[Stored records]
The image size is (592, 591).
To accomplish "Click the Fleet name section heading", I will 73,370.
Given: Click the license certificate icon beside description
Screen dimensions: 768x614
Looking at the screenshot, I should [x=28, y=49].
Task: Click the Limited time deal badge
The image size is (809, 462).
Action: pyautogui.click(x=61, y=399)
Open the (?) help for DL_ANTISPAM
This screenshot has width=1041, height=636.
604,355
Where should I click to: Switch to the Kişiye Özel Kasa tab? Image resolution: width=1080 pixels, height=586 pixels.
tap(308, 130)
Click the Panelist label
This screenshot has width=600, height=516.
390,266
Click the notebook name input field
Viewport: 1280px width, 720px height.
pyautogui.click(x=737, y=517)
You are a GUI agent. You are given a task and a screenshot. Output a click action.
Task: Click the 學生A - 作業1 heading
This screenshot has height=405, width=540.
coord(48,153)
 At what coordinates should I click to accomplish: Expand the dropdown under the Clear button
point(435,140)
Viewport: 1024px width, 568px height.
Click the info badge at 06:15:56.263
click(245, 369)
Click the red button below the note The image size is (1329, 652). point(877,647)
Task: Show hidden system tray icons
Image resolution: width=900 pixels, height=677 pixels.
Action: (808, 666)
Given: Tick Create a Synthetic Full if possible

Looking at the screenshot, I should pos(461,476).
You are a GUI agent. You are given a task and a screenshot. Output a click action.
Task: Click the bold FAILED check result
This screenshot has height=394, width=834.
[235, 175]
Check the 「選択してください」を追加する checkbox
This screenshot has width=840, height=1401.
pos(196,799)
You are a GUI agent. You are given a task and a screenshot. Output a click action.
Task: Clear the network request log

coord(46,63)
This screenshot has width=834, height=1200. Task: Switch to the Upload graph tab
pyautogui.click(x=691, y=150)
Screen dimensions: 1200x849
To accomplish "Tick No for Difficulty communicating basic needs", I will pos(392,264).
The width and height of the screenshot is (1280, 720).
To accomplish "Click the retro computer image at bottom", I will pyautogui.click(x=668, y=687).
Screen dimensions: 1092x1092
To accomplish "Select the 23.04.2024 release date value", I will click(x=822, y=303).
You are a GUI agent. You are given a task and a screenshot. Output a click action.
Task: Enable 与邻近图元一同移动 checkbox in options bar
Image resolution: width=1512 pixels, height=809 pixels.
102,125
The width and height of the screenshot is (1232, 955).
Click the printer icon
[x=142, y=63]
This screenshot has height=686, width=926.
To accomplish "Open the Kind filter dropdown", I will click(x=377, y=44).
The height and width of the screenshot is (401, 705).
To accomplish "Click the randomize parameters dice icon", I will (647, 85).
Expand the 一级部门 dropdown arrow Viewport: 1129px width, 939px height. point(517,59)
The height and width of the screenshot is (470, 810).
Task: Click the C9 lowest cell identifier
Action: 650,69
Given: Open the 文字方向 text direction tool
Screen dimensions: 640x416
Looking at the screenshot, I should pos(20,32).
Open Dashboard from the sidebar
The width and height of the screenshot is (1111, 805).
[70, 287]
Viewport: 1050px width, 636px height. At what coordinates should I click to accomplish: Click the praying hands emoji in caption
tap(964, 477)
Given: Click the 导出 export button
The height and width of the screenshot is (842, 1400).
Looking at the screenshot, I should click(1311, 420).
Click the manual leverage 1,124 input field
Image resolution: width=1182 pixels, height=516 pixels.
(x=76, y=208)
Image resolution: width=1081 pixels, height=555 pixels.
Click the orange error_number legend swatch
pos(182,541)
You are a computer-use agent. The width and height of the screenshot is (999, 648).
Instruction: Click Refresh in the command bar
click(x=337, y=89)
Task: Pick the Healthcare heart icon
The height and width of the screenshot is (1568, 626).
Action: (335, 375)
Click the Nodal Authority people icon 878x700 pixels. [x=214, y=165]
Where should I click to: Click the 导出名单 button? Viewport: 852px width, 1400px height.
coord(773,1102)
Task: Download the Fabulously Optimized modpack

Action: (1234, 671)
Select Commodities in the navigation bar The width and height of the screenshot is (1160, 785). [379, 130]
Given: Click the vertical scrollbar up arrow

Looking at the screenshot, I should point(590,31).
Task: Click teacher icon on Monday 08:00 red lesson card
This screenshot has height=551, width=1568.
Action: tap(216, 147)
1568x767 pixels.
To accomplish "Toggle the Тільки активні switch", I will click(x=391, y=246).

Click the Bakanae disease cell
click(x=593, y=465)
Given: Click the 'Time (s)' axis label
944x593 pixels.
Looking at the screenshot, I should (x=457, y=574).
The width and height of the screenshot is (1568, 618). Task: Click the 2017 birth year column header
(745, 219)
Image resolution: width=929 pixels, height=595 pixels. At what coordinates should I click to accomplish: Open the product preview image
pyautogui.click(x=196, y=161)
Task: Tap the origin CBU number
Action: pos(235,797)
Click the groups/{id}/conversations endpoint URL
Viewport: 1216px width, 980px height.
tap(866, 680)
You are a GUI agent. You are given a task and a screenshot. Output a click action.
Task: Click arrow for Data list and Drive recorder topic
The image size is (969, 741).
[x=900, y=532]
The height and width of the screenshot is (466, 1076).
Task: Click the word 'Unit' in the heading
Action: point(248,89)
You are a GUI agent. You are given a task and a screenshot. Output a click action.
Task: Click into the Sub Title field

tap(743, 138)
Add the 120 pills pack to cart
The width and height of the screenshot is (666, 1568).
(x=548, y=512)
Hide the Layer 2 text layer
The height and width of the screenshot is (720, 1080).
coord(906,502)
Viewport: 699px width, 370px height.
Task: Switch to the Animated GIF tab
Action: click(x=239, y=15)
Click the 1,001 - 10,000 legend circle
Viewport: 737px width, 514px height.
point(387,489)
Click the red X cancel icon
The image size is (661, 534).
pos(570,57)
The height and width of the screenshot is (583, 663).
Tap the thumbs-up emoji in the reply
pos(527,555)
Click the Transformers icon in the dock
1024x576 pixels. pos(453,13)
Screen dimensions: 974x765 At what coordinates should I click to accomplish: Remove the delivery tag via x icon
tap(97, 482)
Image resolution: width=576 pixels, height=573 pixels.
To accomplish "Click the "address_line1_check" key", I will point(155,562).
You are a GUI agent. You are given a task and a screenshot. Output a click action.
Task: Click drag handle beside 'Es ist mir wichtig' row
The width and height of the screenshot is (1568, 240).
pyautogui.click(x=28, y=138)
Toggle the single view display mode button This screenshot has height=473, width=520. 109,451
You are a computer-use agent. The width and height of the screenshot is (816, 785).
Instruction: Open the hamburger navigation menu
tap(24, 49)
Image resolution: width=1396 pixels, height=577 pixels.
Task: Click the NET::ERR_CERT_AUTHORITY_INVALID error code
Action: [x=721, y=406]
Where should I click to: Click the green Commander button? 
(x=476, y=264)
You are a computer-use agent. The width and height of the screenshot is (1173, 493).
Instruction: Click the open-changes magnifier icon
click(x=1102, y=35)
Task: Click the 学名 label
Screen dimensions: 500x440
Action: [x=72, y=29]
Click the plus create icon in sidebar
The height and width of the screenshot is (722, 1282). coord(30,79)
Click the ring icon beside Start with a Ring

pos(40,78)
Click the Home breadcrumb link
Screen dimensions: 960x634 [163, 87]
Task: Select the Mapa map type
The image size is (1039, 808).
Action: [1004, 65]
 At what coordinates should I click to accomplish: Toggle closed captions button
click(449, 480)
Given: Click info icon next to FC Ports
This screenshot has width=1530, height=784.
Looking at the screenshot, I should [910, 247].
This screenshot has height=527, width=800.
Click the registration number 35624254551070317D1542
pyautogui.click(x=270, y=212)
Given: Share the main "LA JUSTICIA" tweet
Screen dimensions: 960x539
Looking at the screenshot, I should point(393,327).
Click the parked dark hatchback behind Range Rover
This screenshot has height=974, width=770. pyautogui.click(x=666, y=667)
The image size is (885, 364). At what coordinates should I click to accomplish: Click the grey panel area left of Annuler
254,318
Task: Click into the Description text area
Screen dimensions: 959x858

__Task prompt__
Search the records for the string "Select" and return every line in which it occurs.

__Output__
To accomplish "Select the 23.04.2024 release date value", I will click(x=822, y=303).
Select Commodities in the navigation bar The width and height of the screenshot is (1160, 785). [379, 130]
Task: Select the Mapa map type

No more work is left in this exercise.